Aerial view of Gibbs Corporation shipyard during the 1950s, looking towards the north. Courtesy of State Archives of Florida, Florida Memory, http://floridamemory.com/items/show/142071

In 1969, Lovett sold the Jacksonville Shipyards, Inc. to Fruehauf Corporation. Based out of Detroit, the company was founded by blacksmith and carriage builder named August Charles Fruehuaf. In 1914, Fruehauf invented the "semi-trailer", leading to the establishment of the Fruehauf Trailer Company in 1918.

Called the South Yard, under Fruehauf's ownership, it was their largest shipbuilding facilitiy featuring a 20,000-ton capacity floating dry dock, machine shops, main office building, new construction yards with two ship ways and eight mobile gantry cranes. Combined with the North Yard (Jacksonville Shipyards), St. Johns Yard and Mayport, Fruehauf employed 3,000 in 1971.

However, the days of shipbuilding on the Southbank were coming to an end. By the mid-1970s, Fruehauf shut down the Southbank's old Gibbs yard and focused on expanding and upgrading their shipyard on the Northbank.

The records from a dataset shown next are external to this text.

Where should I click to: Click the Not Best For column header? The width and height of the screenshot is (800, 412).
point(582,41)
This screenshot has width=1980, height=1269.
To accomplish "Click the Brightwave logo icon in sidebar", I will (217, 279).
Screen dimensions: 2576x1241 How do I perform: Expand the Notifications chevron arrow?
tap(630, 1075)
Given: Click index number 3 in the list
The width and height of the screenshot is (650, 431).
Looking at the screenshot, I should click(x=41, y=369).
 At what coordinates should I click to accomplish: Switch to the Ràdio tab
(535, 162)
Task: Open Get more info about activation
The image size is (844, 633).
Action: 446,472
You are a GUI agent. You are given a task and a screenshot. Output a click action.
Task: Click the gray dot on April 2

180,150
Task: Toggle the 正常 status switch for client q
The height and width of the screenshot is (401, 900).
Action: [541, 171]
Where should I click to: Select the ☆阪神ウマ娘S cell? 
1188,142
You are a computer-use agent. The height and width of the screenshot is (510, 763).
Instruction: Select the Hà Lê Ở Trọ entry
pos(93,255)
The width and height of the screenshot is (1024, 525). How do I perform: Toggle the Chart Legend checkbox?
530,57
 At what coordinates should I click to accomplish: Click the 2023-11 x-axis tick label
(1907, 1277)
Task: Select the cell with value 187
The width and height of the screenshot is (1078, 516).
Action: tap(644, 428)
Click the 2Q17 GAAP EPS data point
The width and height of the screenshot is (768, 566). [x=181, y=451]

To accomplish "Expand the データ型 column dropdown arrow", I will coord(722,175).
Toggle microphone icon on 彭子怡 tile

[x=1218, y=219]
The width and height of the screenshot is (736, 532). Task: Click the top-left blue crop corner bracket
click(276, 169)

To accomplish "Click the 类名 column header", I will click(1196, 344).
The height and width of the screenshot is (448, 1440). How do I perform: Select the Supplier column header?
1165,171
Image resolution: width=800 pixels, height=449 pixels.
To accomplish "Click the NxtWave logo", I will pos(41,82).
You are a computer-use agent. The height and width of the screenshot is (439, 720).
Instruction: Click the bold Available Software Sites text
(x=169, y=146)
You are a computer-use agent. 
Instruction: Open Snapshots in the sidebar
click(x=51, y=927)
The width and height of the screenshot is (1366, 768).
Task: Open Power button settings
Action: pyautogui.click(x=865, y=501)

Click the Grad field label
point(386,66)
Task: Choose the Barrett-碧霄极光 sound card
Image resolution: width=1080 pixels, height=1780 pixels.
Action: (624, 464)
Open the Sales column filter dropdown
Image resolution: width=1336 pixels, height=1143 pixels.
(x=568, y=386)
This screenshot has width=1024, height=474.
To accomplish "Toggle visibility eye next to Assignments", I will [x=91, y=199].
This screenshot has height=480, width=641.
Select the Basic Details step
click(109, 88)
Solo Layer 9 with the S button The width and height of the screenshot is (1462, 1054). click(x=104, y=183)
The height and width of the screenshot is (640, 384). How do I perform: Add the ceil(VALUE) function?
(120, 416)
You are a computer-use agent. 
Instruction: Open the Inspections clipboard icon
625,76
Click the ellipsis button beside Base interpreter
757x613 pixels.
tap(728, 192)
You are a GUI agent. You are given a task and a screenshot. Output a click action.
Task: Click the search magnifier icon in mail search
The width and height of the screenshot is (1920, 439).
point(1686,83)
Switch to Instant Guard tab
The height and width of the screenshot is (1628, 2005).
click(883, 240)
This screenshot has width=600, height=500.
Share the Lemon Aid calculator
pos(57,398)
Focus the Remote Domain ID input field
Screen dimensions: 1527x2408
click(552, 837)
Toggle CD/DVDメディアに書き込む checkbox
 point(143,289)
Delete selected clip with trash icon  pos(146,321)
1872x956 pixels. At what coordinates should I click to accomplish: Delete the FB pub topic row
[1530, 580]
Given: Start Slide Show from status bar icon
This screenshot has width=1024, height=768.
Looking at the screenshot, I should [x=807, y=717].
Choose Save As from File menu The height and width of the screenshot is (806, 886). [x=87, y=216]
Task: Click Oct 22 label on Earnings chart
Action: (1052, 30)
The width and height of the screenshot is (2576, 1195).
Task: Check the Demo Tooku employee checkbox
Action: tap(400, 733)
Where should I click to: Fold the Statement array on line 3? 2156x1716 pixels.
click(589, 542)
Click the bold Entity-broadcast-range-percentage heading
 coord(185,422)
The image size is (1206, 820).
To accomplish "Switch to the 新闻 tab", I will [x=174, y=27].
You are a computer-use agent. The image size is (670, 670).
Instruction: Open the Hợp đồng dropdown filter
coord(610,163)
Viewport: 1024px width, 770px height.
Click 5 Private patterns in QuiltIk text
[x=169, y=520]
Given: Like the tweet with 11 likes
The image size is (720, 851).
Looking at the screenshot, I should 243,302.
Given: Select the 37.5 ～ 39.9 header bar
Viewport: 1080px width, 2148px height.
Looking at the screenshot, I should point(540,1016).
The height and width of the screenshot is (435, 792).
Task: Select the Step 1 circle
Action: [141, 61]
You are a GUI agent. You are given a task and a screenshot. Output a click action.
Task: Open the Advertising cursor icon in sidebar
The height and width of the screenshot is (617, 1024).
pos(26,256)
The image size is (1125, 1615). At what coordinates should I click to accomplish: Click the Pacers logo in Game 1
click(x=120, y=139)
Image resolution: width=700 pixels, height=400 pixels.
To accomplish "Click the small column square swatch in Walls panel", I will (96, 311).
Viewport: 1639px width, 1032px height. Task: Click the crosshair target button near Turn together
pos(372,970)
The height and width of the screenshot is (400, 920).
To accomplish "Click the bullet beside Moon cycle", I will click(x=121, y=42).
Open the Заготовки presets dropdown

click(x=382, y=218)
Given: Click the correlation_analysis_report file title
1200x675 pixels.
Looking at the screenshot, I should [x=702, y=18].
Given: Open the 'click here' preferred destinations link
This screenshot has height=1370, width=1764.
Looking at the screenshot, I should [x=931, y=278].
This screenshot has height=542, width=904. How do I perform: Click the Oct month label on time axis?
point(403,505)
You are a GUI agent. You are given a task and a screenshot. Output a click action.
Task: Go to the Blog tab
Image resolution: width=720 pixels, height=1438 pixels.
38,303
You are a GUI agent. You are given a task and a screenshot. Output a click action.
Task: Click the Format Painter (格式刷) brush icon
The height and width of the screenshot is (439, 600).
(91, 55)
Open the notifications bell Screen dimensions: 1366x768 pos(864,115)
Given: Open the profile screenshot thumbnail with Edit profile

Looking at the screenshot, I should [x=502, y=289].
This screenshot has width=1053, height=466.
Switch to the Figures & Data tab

When Mayor Hans Tanzler resigned to run for governor of Florida in 1978, city council president Jake Godbold was appointed to take his place for the last six months of the term. Elected in 1979 and again in 1983, Godbold's administration labeled the 1980s as "The Billion Dollar Decade" for downtown redevelopment. The old Gibbs shipyard became a major focus of those redevelopment efforts.

By 1982, the shipyards had been replaced with a riverfront mixed-use development featuring a 322-room Sheraton Hotel and waterfront retail/office complex anchored by Chart House and Crawdaddy's Restuarant.

A photograph of Crawdaddy's Restaurant by Deborah Thomas on August 24, 1984. Courtesy of State Archives of Florida, Florida Memory, http://floridamemory.com/items/show/112827

The Site Today

From World War I through the 1960s, the Gibbs shipyard produced nearly 250 vessels. Almost four decades after its closure, the redevelopment projects ushered in by the Godbold era are in need of revitalization themselves. Wyndham Hotel (originally Sheraton) and Chart House are still in operation but the buildings that once held retail shops are vacant and Crawdaddy's 1930s themed fish camp style building has been demolished. Despite the dominate maritime history, there aren't many visual reminders of George Williams Gibbs' era. However, the legacy of George Williams Gibbs lives on at a site near Mayport. Shortly after the Southbank shipyard was sold to Bill Lovett, grandson George Gibbs III established Atlantic Marine on Heckscher Drive in 1964. Now Jacksonville's largest shipyard operator, Atlantic Marine was acquired by BAE Systems in 2010 for $325 million.